19 Stunden Unterricht, sieben Stunden Seminar - ein harter Job

„Ich habe die Entscheidung nicht bereut“, sagt Wagner, als er nach der wenig ergiebigen Erdkundestunde im Lehrerzimmer sitzt. Natürlich weiß er, dass die Stunde nicht gut lief, aber er setzt auf das Referendariat, das er ja berufsbegleitend absolviert: Dreimal pro Woche besucht er mit den anderen Quereinsteigern und mit den regulären Lehramtsanwärtern die Fachseminare für Erdkunde und Sport, in denen es um die Didaktik, also um die Vermittlung des Stoffs an die Schüler, geht. Außerdem gibt es noch das Hauptseminar, in dem das übrige Handwerkszeug vermittelt wird: Elternarbeit, Schulrecht, Pädagogik und – besonders wichtig! – „Störung und Störungsbewältigung“. Die drei Seminare verteilen sich allerdings auf Mitte, Zehlendorf und Charlottenburg, was zusammen mit seinen 19 Stunden Unterricht in Spandau schon rein zeitlich eine ziemliche Herausforderung darstellt.

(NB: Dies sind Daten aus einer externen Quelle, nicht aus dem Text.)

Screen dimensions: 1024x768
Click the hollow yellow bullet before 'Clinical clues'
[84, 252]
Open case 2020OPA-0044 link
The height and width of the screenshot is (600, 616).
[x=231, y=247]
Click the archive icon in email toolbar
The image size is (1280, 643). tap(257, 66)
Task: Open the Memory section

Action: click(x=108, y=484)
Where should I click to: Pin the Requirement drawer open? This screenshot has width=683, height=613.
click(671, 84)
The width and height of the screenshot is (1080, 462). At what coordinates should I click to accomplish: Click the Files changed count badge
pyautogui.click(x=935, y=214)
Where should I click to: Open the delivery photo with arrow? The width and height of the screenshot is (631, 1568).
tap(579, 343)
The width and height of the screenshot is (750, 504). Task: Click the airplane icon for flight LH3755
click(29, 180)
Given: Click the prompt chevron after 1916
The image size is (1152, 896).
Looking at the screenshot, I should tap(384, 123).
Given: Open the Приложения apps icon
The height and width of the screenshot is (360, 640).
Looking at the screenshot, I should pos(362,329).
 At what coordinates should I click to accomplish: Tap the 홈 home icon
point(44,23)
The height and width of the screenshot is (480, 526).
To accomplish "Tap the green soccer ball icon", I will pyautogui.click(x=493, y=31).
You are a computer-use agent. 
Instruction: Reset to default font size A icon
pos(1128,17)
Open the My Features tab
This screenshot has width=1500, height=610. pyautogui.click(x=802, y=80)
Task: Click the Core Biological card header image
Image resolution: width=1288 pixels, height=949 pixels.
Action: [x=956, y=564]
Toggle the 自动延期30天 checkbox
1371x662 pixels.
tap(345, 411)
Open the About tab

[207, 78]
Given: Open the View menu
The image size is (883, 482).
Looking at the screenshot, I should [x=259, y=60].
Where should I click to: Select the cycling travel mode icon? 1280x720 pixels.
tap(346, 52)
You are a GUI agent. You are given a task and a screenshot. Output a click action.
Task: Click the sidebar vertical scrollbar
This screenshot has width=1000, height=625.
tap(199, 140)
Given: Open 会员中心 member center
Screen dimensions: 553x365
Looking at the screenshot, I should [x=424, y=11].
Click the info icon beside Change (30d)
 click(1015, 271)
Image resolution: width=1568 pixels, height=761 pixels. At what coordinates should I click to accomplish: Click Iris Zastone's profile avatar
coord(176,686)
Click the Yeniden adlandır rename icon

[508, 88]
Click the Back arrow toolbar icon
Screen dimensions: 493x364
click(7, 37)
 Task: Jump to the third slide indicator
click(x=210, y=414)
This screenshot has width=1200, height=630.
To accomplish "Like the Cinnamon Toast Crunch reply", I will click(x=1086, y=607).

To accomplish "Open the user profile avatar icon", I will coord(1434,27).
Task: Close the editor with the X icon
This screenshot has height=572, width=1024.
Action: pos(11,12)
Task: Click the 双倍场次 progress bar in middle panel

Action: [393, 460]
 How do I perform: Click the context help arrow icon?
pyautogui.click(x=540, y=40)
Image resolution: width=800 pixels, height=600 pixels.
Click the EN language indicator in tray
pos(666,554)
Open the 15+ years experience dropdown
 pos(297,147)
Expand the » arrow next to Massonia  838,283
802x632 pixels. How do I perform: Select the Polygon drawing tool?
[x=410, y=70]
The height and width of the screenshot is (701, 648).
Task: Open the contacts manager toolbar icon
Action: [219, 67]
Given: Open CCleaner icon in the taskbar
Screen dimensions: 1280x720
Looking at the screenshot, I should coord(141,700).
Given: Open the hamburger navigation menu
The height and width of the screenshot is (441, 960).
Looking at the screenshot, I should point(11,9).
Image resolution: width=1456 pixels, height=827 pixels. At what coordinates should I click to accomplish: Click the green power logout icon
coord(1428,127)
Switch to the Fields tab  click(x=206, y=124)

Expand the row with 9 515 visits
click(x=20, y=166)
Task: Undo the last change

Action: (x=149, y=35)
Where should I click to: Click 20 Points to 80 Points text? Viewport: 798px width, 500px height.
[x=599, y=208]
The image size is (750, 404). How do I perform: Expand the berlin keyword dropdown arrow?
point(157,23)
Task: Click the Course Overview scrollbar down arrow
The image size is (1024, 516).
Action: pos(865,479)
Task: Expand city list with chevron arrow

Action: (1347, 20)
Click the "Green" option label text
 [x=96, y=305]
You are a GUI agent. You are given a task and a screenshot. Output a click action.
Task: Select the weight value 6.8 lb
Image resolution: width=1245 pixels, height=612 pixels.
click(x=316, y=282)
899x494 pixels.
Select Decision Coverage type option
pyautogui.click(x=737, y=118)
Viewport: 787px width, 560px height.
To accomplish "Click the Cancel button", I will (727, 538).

187 von 300 Quereinsteigern haben die Stundenzahl reduziert

Wagner gehört deshalb zu den 187 von 300 Quereinsteigern, die ihre Stundenzahl reduzieren wollen, auch wenn sie dann ein paar hundert Euro weniger verdienen. Es ist dann immer noch mehr Geld übrig als bei den regulären Referendaren, die nur neun Stunden unterrichten müssen. Wagner will es mit 15 Stunden versuchen. „Mir hilft die Berufserfahrung, ich halte das eher durch als die, die frisch aus der Universität kommen“, lautet Wagners Einschätzung nach den ersten sechs Wochen. Außerdem erhält er in seiner Schule Unterstützung: Um ihn und die anderen fünf Kollegen ohne Pädagogenausbildung kümmern sich ausgebildete Lehrer: Pro Quereinsteiger werden diesen Mentoren zwei Unterrichtsstunden erlassen. Auch pensionierte Kollegen stehen für Beratung bereit, ergänzt Schulleiter de Vries. Bislang sei das Feedback seiner Quereinsteiger „eher positiv“. Hingeschmissen hat noch keiner, und Christian Wagner sagt sogar: „Es macht Spaß“. Sein alter Berufstraum hat ihn bislang nicht enttäuscht.